Recorded information ▸
━━━━━━━━━━━━━━━━

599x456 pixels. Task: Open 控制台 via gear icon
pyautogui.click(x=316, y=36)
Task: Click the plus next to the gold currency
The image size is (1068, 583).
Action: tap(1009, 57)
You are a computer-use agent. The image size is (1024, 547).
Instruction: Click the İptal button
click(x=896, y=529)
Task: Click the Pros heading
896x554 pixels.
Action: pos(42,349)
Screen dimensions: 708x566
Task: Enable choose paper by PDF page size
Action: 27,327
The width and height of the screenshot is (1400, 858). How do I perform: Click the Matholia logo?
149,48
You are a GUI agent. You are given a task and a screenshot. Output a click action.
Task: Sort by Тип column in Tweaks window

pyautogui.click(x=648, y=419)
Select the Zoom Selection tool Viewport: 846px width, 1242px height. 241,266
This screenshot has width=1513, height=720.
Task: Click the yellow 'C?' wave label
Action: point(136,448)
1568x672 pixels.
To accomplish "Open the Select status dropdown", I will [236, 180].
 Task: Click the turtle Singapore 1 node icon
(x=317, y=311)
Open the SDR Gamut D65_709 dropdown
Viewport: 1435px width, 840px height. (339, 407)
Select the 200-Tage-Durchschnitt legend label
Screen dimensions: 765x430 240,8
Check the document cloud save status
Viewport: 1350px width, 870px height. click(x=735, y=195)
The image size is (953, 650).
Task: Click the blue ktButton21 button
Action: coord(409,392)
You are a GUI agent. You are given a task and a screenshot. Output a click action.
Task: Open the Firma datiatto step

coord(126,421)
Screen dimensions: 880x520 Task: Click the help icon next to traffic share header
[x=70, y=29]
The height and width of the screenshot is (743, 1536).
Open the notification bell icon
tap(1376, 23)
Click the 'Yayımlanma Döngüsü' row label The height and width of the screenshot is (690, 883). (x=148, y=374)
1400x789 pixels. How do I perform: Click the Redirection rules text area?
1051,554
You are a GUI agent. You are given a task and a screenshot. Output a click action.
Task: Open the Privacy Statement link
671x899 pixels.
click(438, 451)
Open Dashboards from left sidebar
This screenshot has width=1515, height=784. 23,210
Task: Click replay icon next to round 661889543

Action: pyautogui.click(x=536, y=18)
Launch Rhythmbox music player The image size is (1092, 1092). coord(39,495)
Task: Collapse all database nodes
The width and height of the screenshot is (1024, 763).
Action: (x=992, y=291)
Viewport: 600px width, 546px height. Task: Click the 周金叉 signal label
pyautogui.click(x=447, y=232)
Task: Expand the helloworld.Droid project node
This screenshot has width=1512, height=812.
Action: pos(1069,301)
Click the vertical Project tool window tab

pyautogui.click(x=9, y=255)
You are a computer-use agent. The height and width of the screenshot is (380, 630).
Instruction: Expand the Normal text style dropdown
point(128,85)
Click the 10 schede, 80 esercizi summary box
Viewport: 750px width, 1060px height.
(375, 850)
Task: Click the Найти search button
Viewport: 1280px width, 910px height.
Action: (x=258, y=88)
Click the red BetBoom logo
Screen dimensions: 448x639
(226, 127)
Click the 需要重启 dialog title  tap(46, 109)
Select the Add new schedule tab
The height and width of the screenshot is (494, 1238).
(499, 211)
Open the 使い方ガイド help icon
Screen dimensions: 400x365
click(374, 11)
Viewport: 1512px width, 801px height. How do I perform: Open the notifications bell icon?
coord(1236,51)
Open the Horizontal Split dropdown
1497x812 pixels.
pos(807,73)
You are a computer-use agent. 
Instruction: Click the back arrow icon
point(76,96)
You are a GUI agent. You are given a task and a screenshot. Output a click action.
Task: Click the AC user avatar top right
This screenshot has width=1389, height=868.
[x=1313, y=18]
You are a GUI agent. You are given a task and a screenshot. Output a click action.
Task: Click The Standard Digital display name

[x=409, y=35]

━━━━━━━━━━━━━━━━

Problem to work on ▸ Report, as a number alone, how many lines of the records above contain the word "bell".

Written response ▸ 2